BRIEF: Continue the passage about Beto O'Rourke and his father, Pat, picking up after its final sentence.

In contrast, Beto O’Rourke said, was “this fierce pride that he felt, which is like, ‘You would be so fucking lucky to have a business here and be able to be in one of the most beautiful places on the planet and work with the most amazing people you’ll meet anywhere.’”

With Beto back in El Paso, Pat helped his son start Stanton Street. He assisted with financial issues, and he pressed Beto with questions about how many cold calls he had made in a day.

One night, after Beto had moved back to his parents’ home from a family-owned apartment, he and his father shared leftovers and a bottle of wine in the backyard over a wide-ranging discussion “about life, what are we doing, how’s the family doing.”

“I never in my adult life felt as close to him as I did that night,” Beto said. “Whatever had come between us, certainly that was repaired.”

The next morning, July 3, 2001, Pat O’Rourke was killed when he was struck by a car and thrown from the recumbent bicycle he was riding just outside El Paso, across the New Mexico state line. He was 58. The front page of the El Paso Times the next day carried the image of a police officer on the roadway holding up the mangled bicycle by its back end. The paper later quoted from the eulogy Beto O’Rourke gave for his father at a funeral mass in front of hundreds of mourners. “He died young, but he lived life to the fullest,” he said, according to the Times. “He found a real joy in living.”

Eliot Shapleigh, a former Texas state senator and longtime friend of the family, told me Pat O’Rourke “thought the world” of his son.

He said, “I think it took Beto a while to think the world of his dad.”

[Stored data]
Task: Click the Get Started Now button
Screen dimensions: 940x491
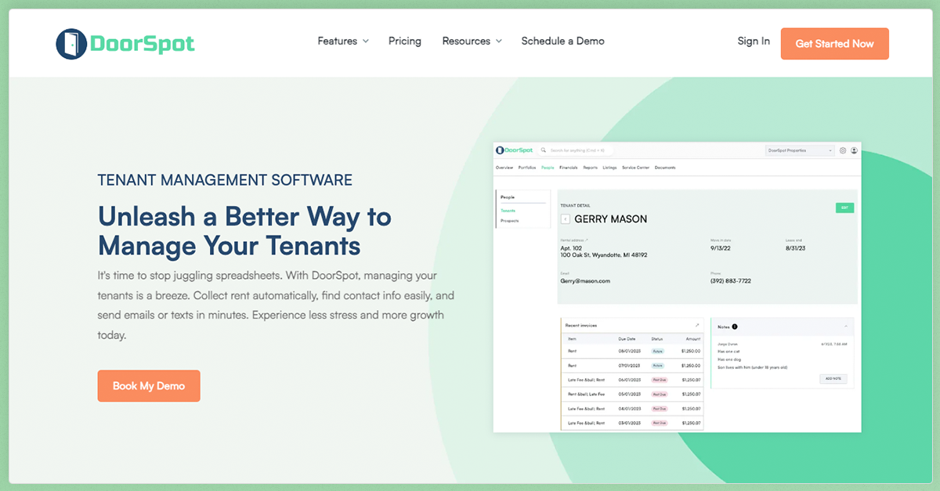Action: [834, 44]
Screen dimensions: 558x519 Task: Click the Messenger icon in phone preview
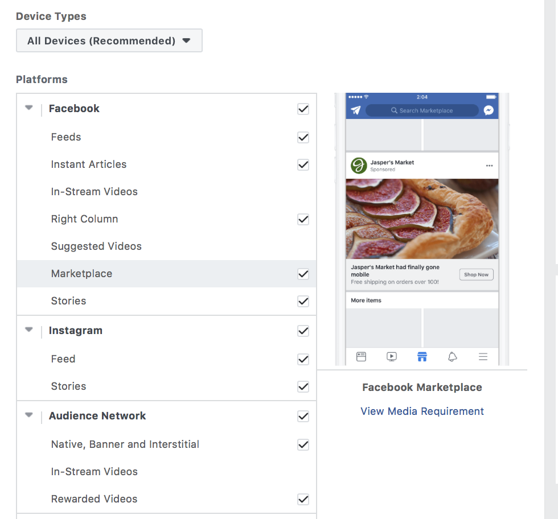(x=489, y=110)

ANSWER FOR THE TASK:
***

Before deciding to run for president, Beto O’Rourke worried about the effect of a campaign on his three children, Ulysses, Molly and Henry. O’Rourke’s prolonged absences during the Senate race last year had taxed his family. At one point during Running with Beto, the documentary chronicling O’Rourke’s Senate campaign against Ted Cruz, his oldest son, Ulysses, who was 11 at the time, said he wished his dad was there to take him to school.

“I’m ready for it to be over,” Ulysses said.

But O’Rourke decided to run another campaign, he now says, because of his children—what he called, in a July fundraising appeal to supporters, “the very real knowledge that they’re counting on me and on all of us.”

At their home in El Paso, Henry, 8, Molly, 11, and Ulysses, who is now 12, are uncommonly quick to shake a visitor’s hand. Doak Sergent, Pat’s godson and a longtime friend of Beto, told me recently that when he sees Beto with Ulysses, “He has this thing where he says, ‘Give a firm handshake, look him in the eye.’ Basic codes of conduct, basic mores that we all hope our children adhere to. But it’s almost like I can here Pat saying that to him.”

But Beto, Sergent said, “just has more composure. … Sometimes Pat’s passions maybe ran away [from him], temper being one of them. And while Beto is very passionate, he’s also measured.”

On a campaign trip to Iowa over the Fourth of July holiday, O’Rourke brought the family and rented an RV (Molly, during the Senate race, had asked for a “house car.”). Inside a supporter’s home in Ames, Ulysses commandeered the iPhone used for livestreaming O’Rourke’s events from one of the candidate’s advisers, filming his father speaking while Molly and Henry sat on the living room floor.

Then two younger children sang from the soundtrack of The Greatest Showman on the drive to a house party at a wooded home in St. Ansgar, in northern Iowa, where O’Rourke introduced them to supporters on a deck and then released them to play in a creek running through the yard.

The next morning, at a Fourth of July parade, O’Rourke carried Henry on his shoulders while Molly walked ahead, handing Airheads candy to parade-goers. And on July 3, the anniversary of his father’s death, O’Rourke took his family to a carnival in Clear Lake.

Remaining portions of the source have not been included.